- [Material for this task]
▬▬▬

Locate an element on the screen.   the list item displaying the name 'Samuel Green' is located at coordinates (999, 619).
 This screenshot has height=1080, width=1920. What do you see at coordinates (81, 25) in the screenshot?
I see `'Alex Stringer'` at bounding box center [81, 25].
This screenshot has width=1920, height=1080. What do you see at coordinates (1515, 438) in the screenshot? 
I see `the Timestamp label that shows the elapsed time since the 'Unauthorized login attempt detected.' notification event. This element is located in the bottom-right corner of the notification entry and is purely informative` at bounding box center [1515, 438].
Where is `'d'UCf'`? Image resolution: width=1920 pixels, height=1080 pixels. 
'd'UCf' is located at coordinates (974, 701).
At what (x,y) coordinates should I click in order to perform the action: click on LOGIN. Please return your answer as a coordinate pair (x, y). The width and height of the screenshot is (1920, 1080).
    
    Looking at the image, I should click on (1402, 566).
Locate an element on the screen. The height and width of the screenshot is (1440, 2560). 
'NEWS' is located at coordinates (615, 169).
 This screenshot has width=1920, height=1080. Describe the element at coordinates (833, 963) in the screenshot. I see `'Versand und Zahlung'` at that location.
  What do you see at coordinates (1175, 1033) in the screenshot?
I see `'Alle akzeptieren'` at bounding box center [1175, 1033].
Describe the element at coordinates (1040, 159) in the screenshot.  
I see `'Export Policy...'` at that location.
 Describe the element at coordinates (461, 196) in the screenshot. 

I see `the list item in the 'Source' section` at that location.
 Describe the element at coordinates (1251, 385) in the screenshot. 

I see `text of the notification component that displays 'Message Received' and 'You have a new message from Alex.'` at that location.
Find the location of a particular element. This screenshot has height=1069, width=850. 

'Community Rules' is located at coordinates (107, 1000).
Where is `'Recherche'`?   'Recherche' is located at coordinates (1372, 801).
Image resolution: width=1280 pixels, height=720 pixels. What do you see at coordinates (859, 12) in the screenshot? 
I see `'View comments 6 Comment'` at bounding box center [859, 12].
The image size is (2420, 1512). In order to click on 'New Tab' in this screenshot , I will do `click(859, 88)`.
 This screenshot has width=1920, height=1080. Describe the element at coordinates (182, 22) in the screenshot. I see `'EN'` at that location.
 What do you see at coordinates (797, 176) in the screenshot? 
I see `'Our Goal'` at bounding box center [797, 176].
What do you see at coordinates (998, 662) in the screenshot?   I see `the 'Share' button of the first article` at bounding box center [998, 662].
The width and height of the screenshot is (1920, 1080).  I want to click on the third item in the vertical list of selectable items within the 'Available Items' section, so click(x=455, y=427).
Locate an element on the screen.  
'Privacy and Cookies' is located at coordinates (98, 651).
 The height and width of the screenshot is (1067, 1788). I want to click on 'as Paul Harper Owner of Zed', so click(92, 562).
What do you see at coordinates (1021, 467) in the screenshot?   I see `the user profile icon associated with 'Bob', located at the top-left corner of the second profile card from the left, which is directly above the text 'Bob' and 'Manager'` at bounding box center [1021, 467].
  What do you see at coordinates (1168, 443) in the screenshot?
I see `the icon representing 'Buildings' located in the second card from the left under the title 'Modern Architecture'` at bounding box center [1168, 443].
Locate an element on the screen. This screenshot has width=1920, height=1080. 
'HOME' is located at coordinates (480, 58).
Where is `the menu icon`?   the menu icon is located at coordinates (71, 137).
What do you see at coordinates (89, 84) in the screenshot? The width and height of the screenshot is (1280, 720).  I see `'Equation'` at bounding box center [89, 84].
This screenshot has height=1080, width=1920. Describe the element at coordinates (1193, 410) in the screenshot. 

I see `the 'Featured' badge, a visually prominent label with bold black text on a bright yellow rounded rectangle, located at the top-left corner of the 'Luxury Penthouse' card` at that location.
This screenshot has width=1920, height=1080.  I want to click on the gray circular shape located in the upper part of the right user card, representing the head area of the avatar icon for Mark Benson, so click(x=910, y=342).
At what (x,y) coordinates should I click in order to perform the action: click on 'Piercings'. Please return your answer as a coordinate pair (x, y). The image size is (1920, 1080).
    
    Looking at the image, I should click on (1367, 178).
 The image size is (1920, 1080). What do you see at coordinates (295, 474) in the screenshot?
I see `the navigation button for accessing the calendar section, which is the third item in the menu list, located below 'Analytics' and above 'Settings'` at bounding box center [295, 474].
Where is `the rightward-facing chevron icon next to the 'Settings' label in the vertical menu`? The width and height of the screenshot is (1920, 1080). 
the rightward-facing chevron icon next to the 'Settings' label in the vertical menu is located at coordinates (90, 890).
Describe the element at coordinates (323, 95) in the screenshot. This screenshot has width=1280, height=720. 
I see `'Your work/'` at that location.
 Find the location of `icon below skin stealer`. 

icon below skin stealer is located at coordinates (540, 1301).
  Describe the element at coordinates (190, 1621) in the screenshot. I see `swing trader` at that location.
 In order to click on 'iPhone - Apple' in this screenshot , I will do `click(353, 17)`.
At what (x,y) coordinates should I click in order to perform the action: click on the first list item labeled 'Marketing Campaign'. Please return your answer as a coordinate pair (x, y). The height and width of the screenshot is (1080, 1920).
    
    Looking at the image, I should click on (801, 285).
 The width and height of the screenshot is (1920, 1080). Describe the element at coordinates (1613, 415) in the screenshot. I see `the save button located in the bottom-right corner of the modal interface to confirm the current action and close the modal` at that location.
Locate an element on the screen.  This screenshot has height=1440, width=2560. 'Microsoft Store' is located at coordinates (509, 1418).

▬▬▬

Can you format the lines of the records as a JSON list of strings, one string per line and with blank lines left out, beginning at the line that has "Locate an element on the screen. This" and stopping after the line that has "In order to click on 'iPhone"?

- [The result]
[
  "Locate an element on the screen. This screenshot has width=1920, height=1080. ",
  "'HOME' is located at coordinates (480, 58).",
  "Where is `the menu icon`?   the menu icon is located at coordinates (71, 137).",
  "What do you see at coordinates (89, 84) in the screenshot? The width and height of the screenshot is (1280, 720).  I see `'Equation'` at bounding box center [89, 84].",
  "This screenshot has height=1080, width=1920. Describe the element at coordinates (1193, 410) in the screenshot. ",
  "I see `the 'Featured' badge, a visually prominent label with bold black text on a bright yellow rounded rectangle, located at the top-left corner of the 'Luxury Penthouse' card` at that location.",
  "This screenshot has width=1920, height=1080.  I want to click on the gray circular shape located in the upper part of the right user card, representing the head area of the avatar icon for Mark Benson, so click(x=910, y=342).",
  "At what (x,y) coordinates should I click in order to perform the action: click on 'Piercings'. Please return your answer as a coordinate pair (x, y). The image size is (1920, 1080).",
  "    Looking at the image, I should click on (1367, 178).",
  " The image size is (1920, 1080). What do you see at coordinates (295, 474) in the screenshot?",
  "I see `the navigation button for accessing the calendar section, which is the third item in the menu list, located below 'Analytics' and above 'Settings'` at bounding box center [295, 474].",
  "Where is `the rightward-facing chevron icon next to the 'Settings' label in the vertical menu`? The width and height of the screenshot is (1920, 1080). ",
  "the rightward-facing chevron icon next to the 'Settings' label in the vertical menu is located at coordinates (90, 890).",
  "Describe the element at coordinates (323, 95) in the screenshot. This screenshot has width=1280, height=720. ",
  "I see `'Your work/'` at that location.",
  " Find the location of `icon below skin stealer`. ",
  "icon below skin stealer is located at coordinates (540, 1301).",
  "  Describe the element at coordinates (190, 1621) in the screenshot. I see `swing trader` at that location.",
  " In order to click on 'iPhone - Apple' in this screenshot , I will do `click(353, 17)`."
]